-- Exercise instructions --
Excerpt from the entries below: please repeat exactly the lines from the one containing "Select the Qual IA para SEO switch node" through the last one, both ends included, with no pictures.

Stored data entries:

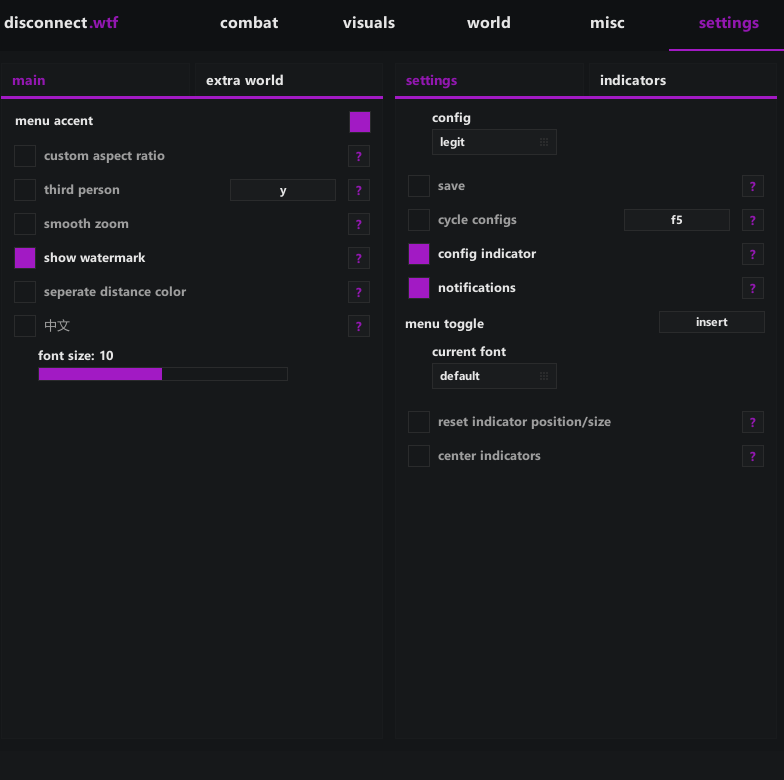Click the font size slider bar

tap(163, 374)
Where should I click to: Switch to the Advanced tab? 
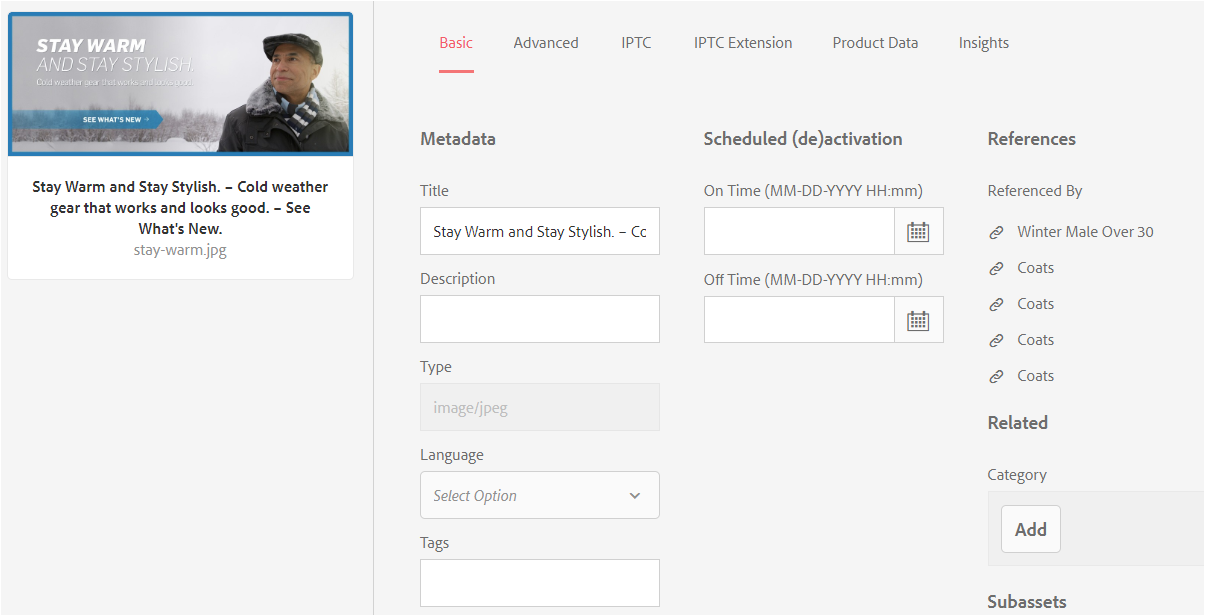[546, 43]
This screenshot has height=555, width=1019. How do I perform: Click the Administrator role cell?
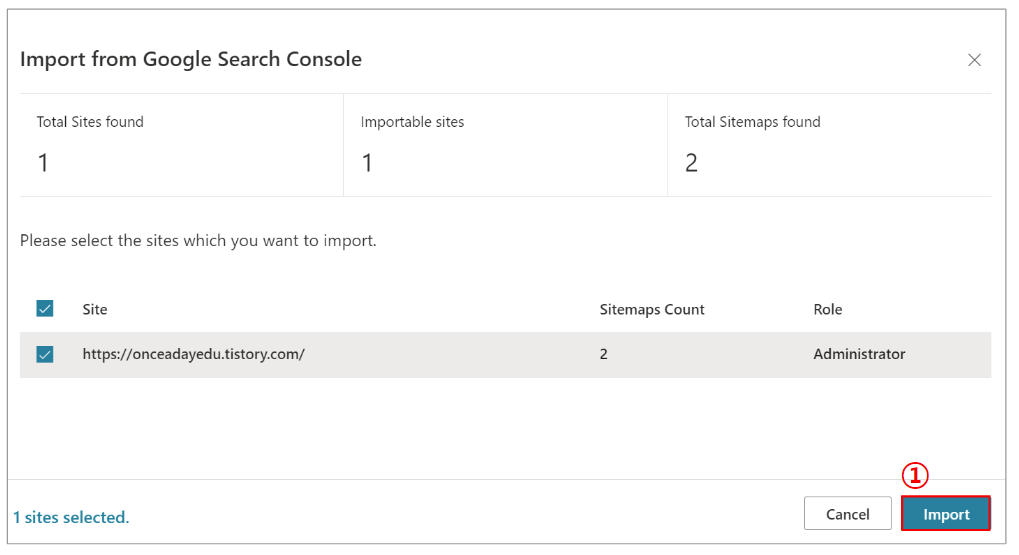pyautogui.click(x=859, y=354)
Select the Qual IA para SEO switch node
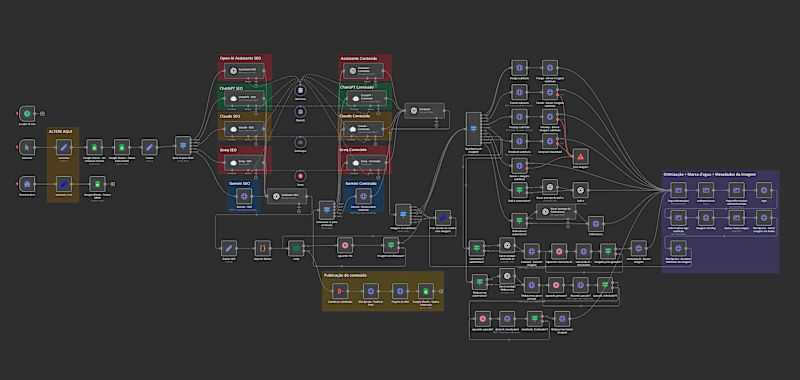Screen dimensions: 800x380 183,147
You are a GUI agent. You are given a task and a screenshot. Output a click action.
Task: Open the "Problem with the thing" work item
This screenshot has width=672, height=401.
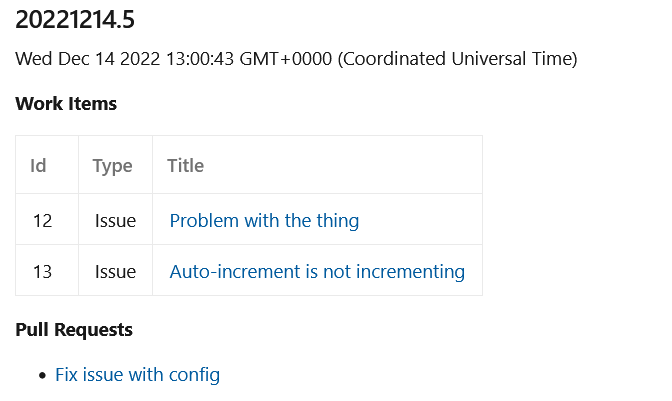(264, 220)
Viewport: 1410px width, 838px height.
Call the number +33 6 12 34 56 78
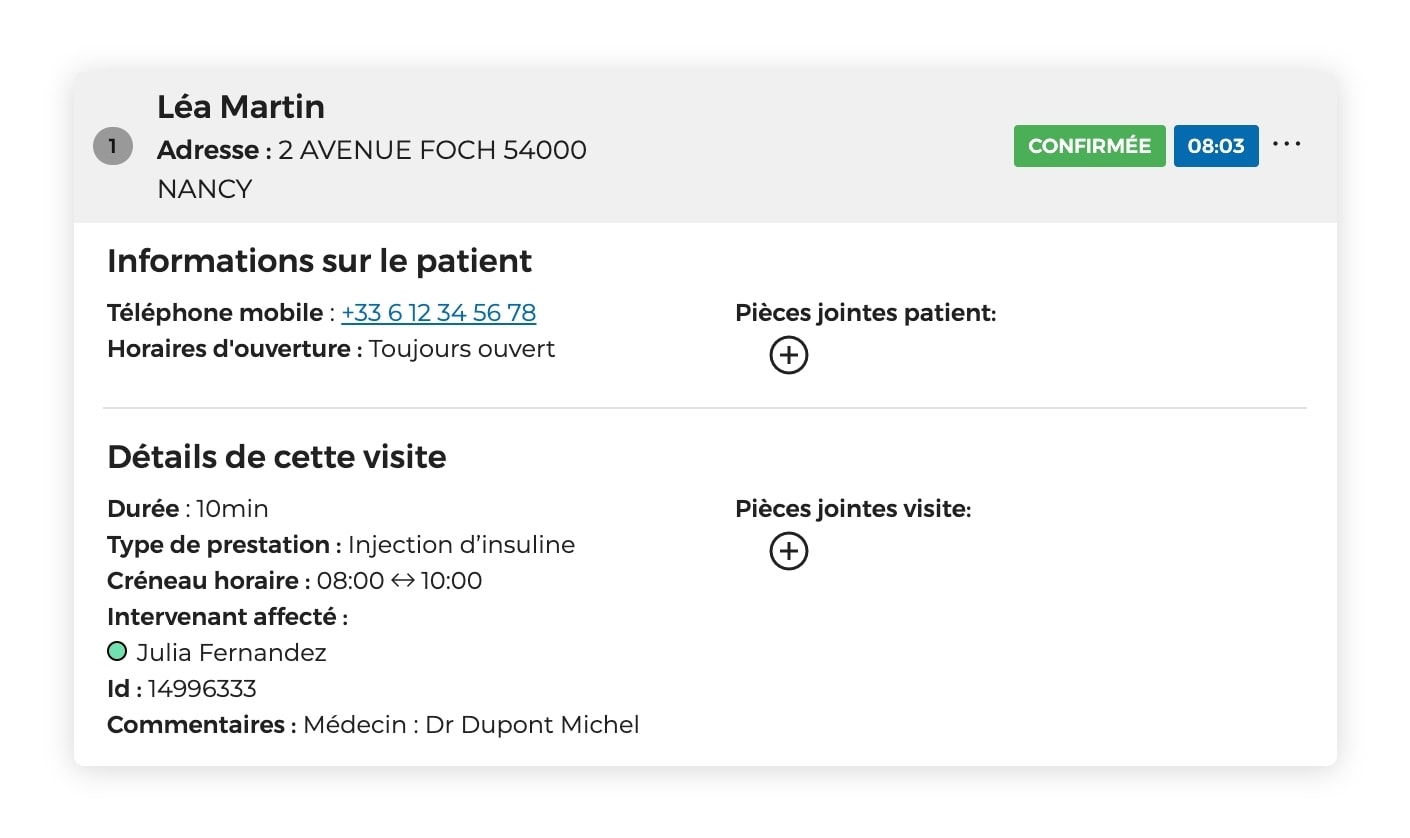coord(438,312)
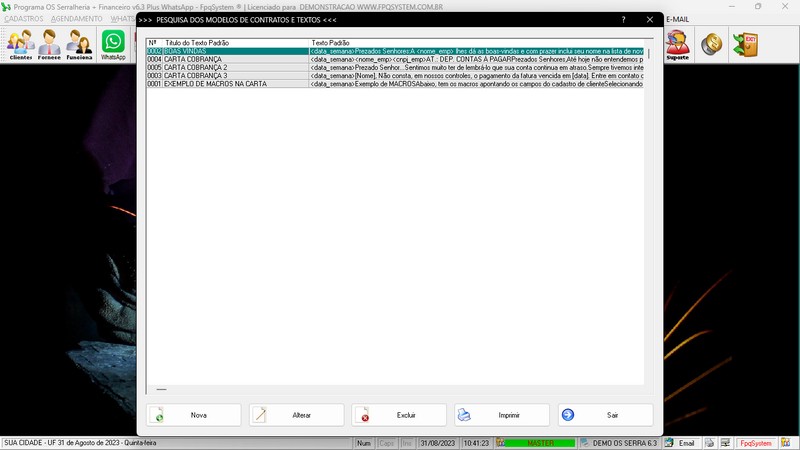Click the Funciona employees icon

click(x=79, y=44)
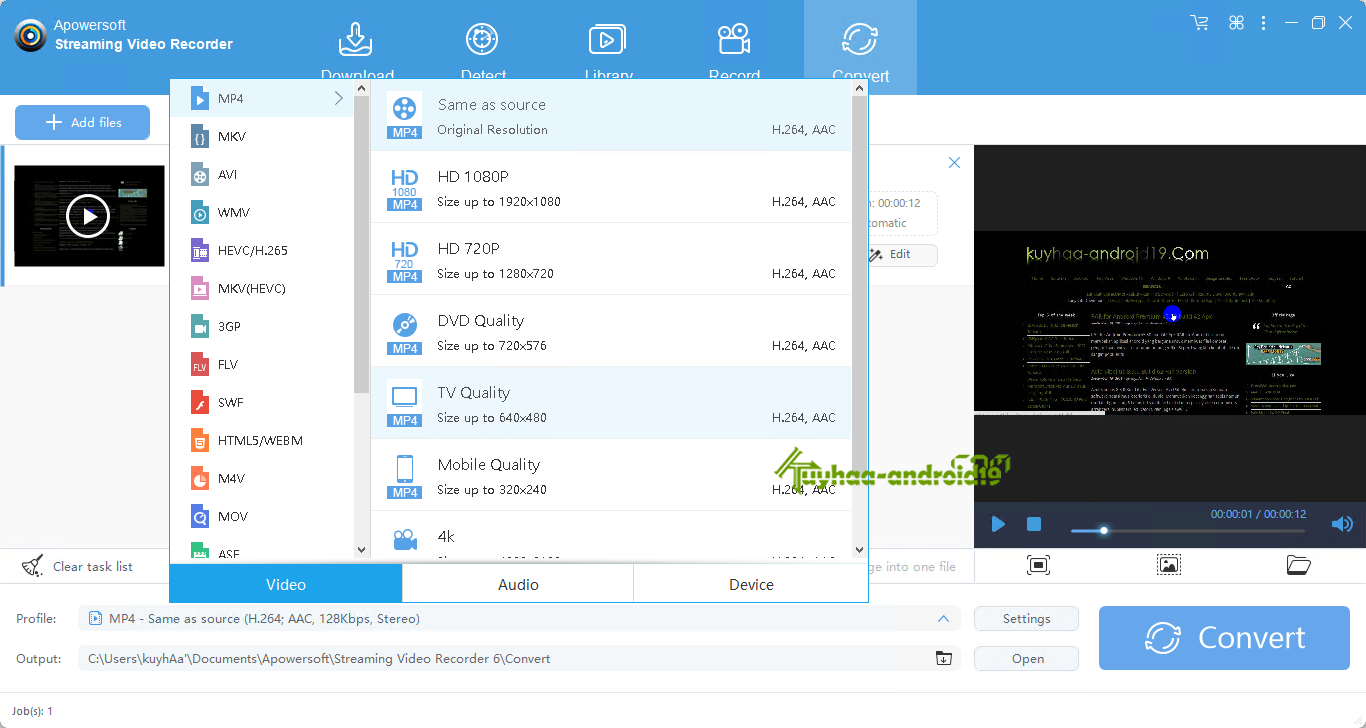
Task: Switch to the Audio tab
Action: coord(517,584)
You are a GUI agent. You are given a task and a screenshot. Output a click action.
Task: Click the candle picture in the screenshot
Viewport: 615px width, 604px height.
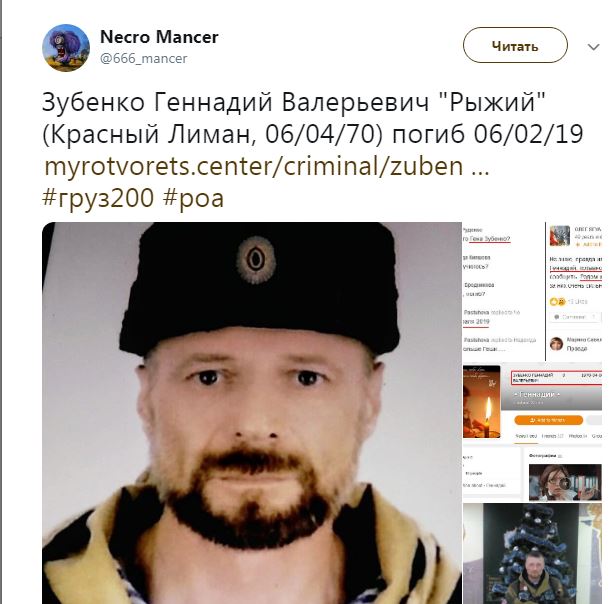click(x=482, y=402)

-- Finished task --
Select the Qual IA para SEO switch node
Screen dimensions: 800x380 183,147
You are a GUI agent. You are given a task and a screenshot. Output a click action.
Task: Open the "Problem with the thing" work item
This screenshot has width=672, height=401.
(264, 220)
Viewport: 1410px width, 838px height.
Call the number +33 6 12 34 56 78
coord(438,312)
Click the Funciona employees icon

click(x=79, y=44)
Task: Switch to the Audio tab
Action: coord(517,584)
You are a GUI agent. You are given a task and a screenshot. Output a click action.
Task: Click the candle picture in the screenshot
Viewport: 615px width, 604px height.
click(x=482, y=402)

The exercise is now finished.